> [What the exercise asks]:
From the entries below, determine the number of lines that contain "pixels". Give that number by itself.

[Stored data entries]
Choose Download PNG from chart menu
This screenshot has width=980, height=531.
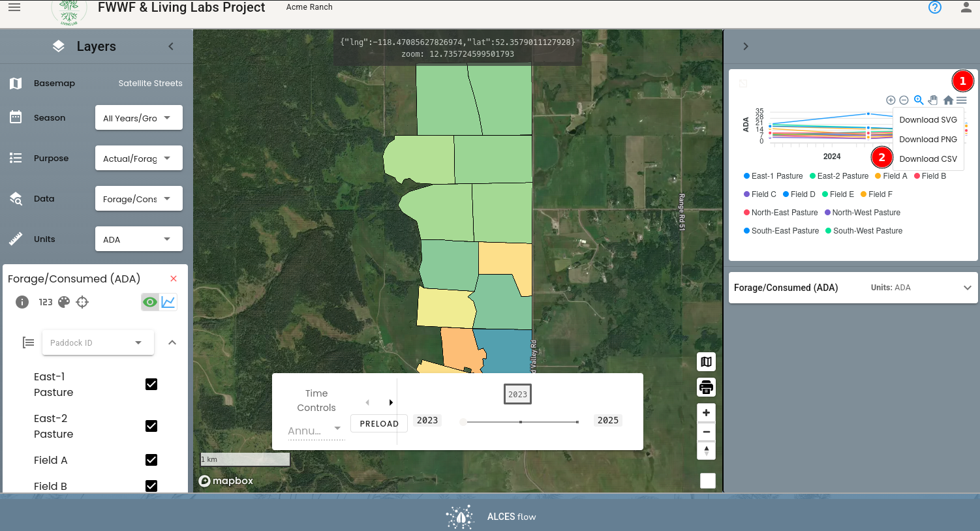click(x=928, y=140)
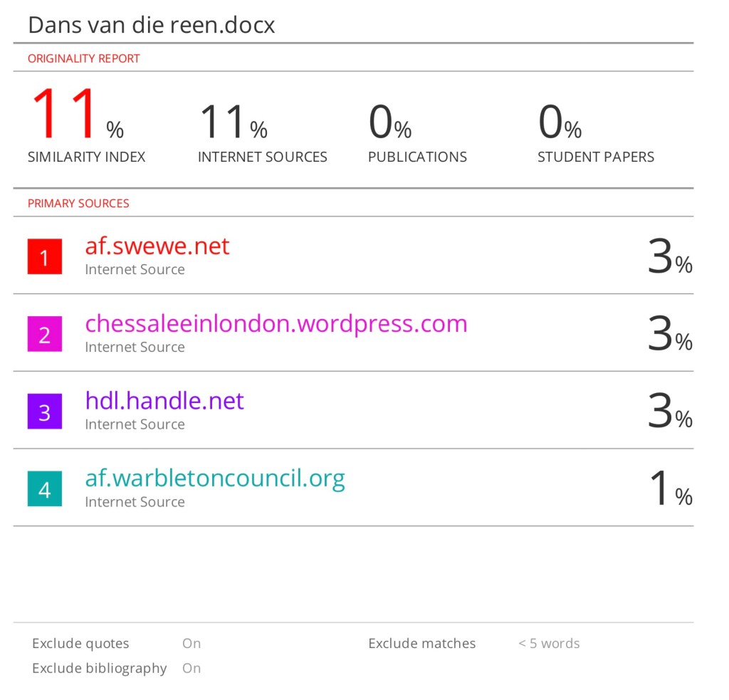Click the 11% similarity index score
This screenshot has height=700, width=729.
coord(77,115)
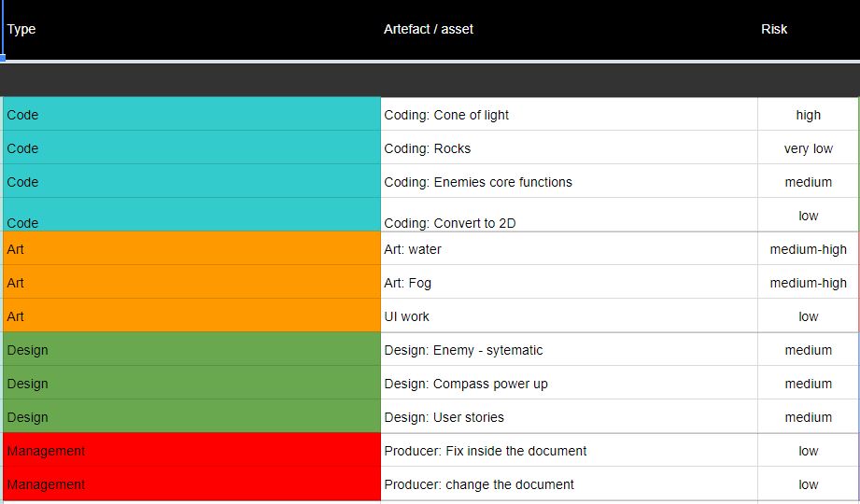Select the cyan Code cell beside Coding: Rocks
The image size is (860, 504).
point(190,148)
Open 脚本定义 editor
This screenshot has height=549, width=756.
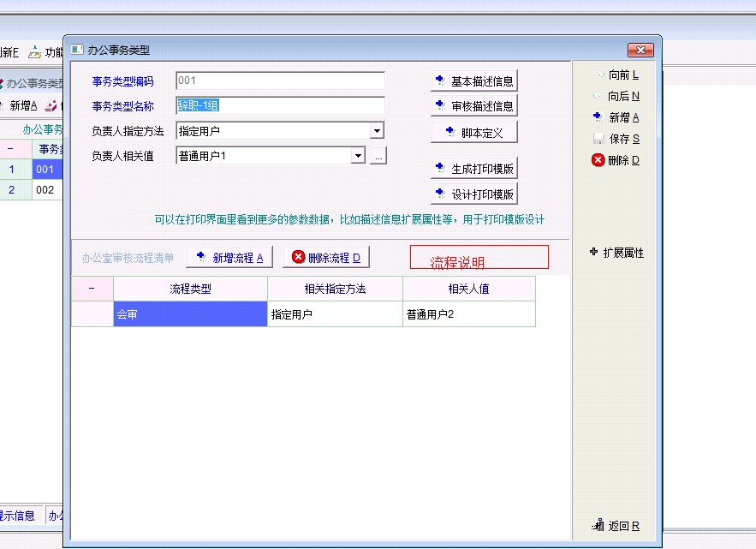(x=473, y=132)
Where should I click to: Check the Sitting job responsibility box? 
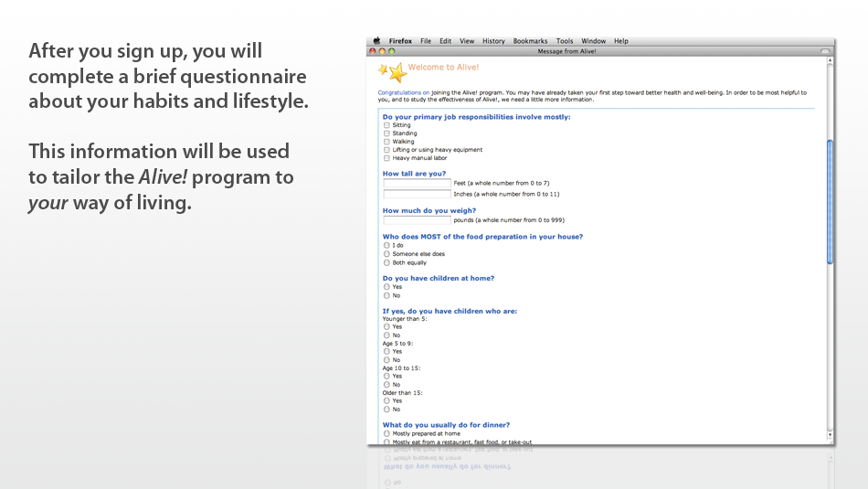tap(386, 125)
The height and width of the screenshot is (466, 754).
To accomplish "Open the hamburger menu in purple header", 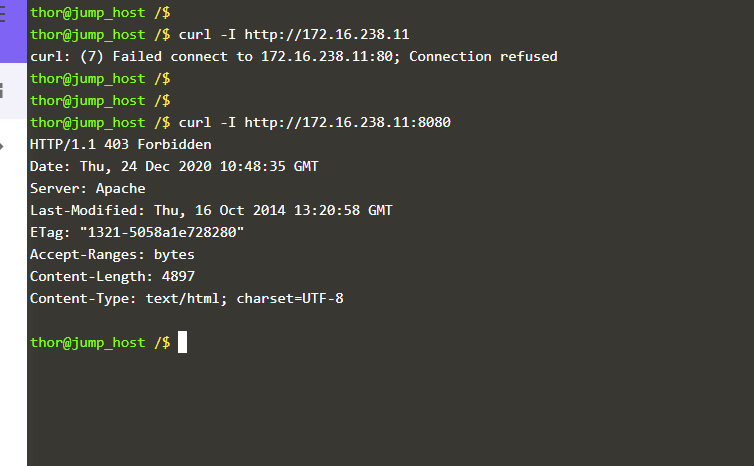I will pos(4,12).
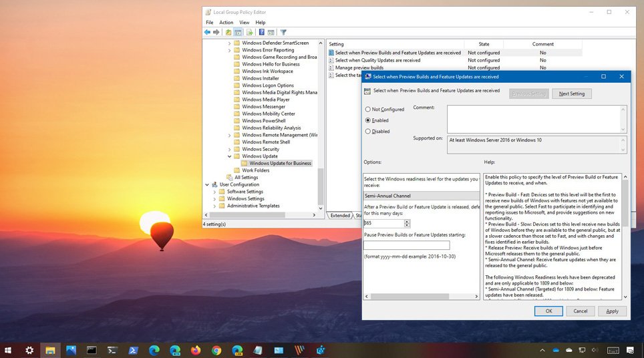Click the Filter funnel toolbar icon
This screenshot has height=358, width=644.
pos(283,32)
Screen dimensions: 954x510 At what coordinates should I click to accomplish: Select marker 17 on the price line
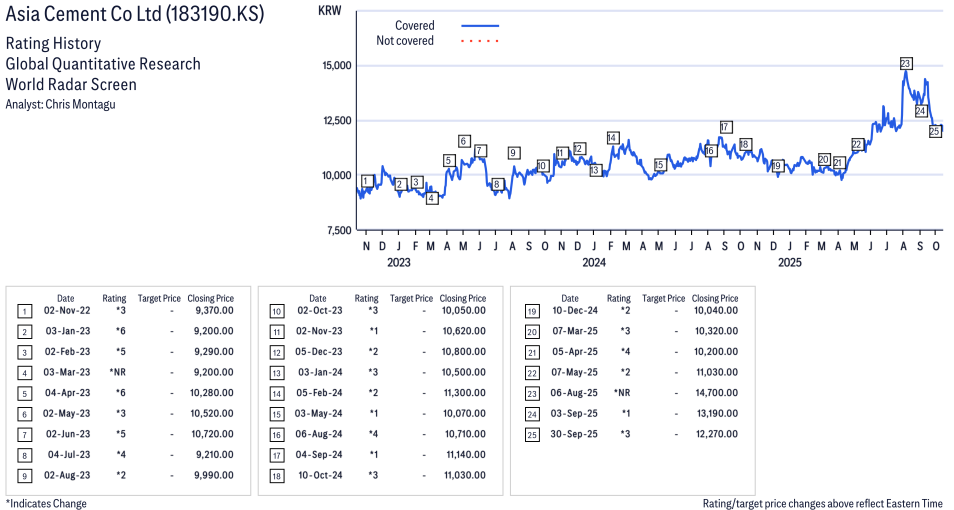point(725,127)
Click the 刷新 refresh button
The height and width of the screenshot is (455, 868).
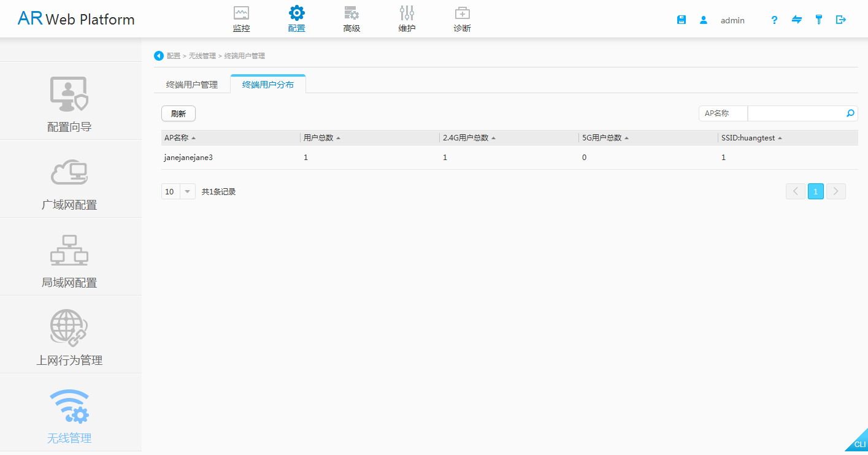[179, 113]
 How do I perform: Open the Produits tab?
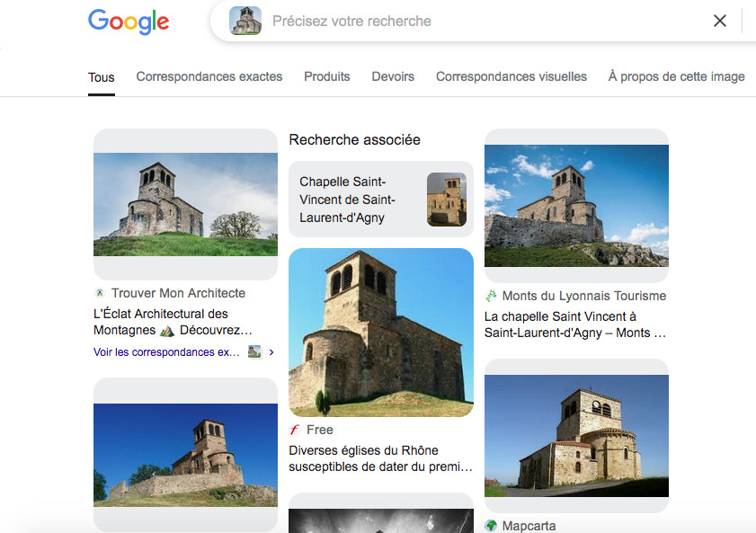coord(327,76)
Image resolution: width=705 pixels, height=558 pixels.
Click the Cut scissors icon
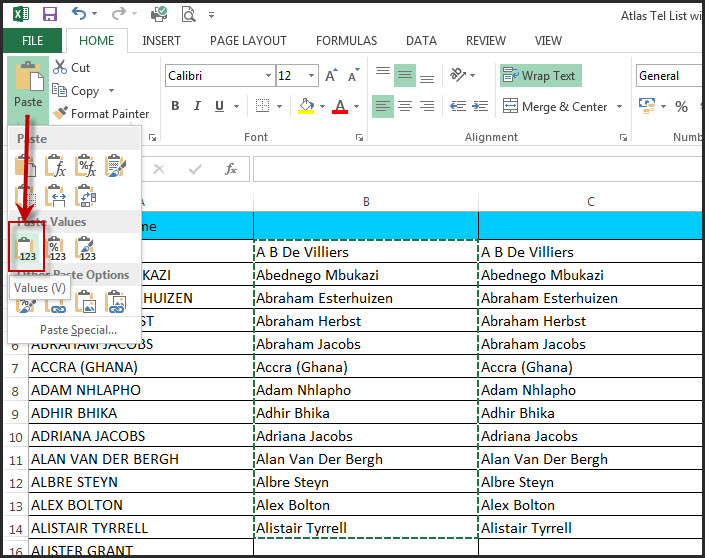coord(60,67)
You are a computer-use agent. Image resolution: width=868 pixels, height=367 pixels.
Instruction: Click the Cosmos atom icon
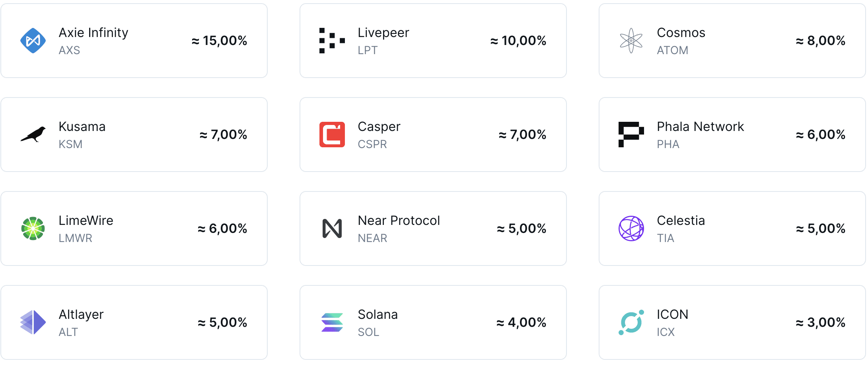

> [Your solution]:
2